UPHAM, Charles Hazlitt
Winner, Victoria Cross and Bar.
A new biography of Upham, Charles Hazlitt appears in the Dictionary of New Zealand Biography on this site.
Charles Hazlitt Upham is the son of John Hazlitt Upham, barrister and solicitor, and Agatha Mary Upham, and was born at Christchurch on 21 September 1908. He married Mary Eileen, daughter of James McTamney, on 20 June 1945 and has three daughters. Upham was educated at Waihi Preparatory School, Winchester, South Canterbury, at Christ's College, Christchurch, and at Lincoln College, Canterbury. He holds a Diploma of Agriculture and is a Fellow of the New Zealand Institute of Valuers.
A high-country musterer and shepherd, Upham later joined the Valuation Department. On the outbreak of the Second World War he enlisted in the 2nd NZEF on 18 September 1939. He sailed with the First Echelon with the rank of sergeant, being promoted to Second Lieutenant on 2 November 1940; was promoted Lieutenant on 2 November 1941 and Captain on 8 May 1942. He was a prisoner of war from 1942 to 1945. After the war he became a sheep farmer at “Lansdowne”, Conway Flat, Hundalee, North Canterbury, and is a member of the Parnassus Rabbit Board and Conway Flat School Committee.

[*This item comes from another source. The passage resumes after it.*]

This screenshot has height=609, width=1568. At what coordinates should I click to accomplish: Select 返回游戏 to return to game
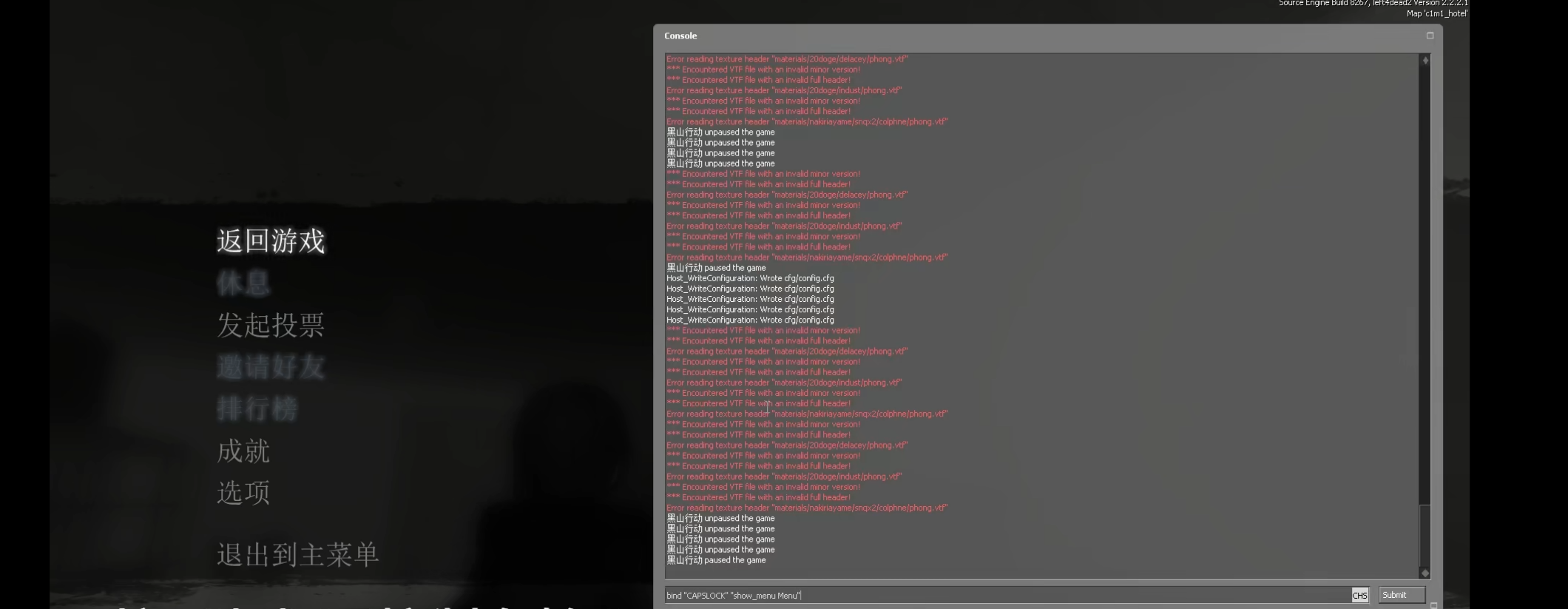271,241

Upham was awarded the Victoria Cross for sustained gallantry, skill and leadership on Crete between 22 and 30 May 1941. At Maleme he was responsible for the destruction of four enemy machine-gun nests and brought out a wounded man under heavy fire. He then penetrated 600 yards into enemy-held territory and led out an isolated company. He was wounded three times in the next two days but remained in action. At Galatos, on 25 May, he led his platoon forward as the Germans advanced, killing 40 and forcing them to retire. When his platoon was ordered to retire he went back to warn other troops that they were in danger of being cut off. At Sphakia, on 30 May, he repulsed an enemy party advancing on Force HQ, 22 being killed before the remainder fled in panic.

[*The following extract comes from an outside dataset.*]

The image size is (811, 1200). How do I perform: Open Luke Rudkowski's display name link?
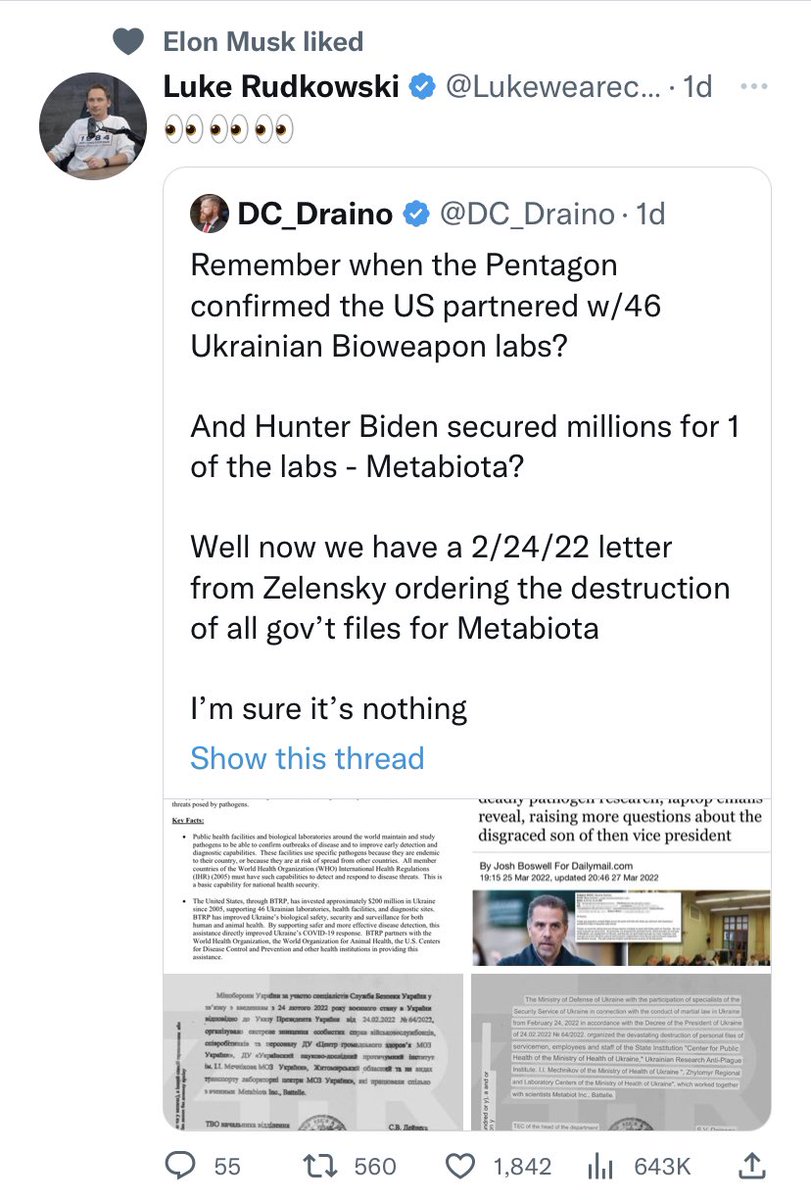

Upham was awarded a Bar to the Victoria Cross for outstanding gallantry and magnificent leadership as a company commander in the attack on Ruweisat Ridge on 14–15 July 1942. He destroyed an entire truckload of German soldiers with hand grenades and, although twice wounded, led his men in the final assault. Held up by machine-gun posts and tanks he led his company forward to gain their objective, personally destroying a German tank, as well as several guns and vehicles with grenades. Though hit in the elbow with a bullet, with his arm broken, and weak from pain and loss of blood, he consolidated his newly won position before having his wound dressed. Returning to his men he remained with them throughout the day under heavy artillery and mortar fire. He was again severely wounded and completely immobilised. His gallant company, by then reduced to only six survivors, was over-run and all were taken prisoners.
A quiet, modest man, Upham shunned publicity. When the people of Canterbury raised a fund to purchase him a farm he politely but firmly refused to accept the money. In 1949 the Charles Hazlitt Upham Scholarship, tenable by sons of ex-servicemen at the University of Canterbury or the Canterbury Agricultural College, Lincoln, was established from the money raised.
London Gazette, 14 Oct 1941, 26 Sep 1945.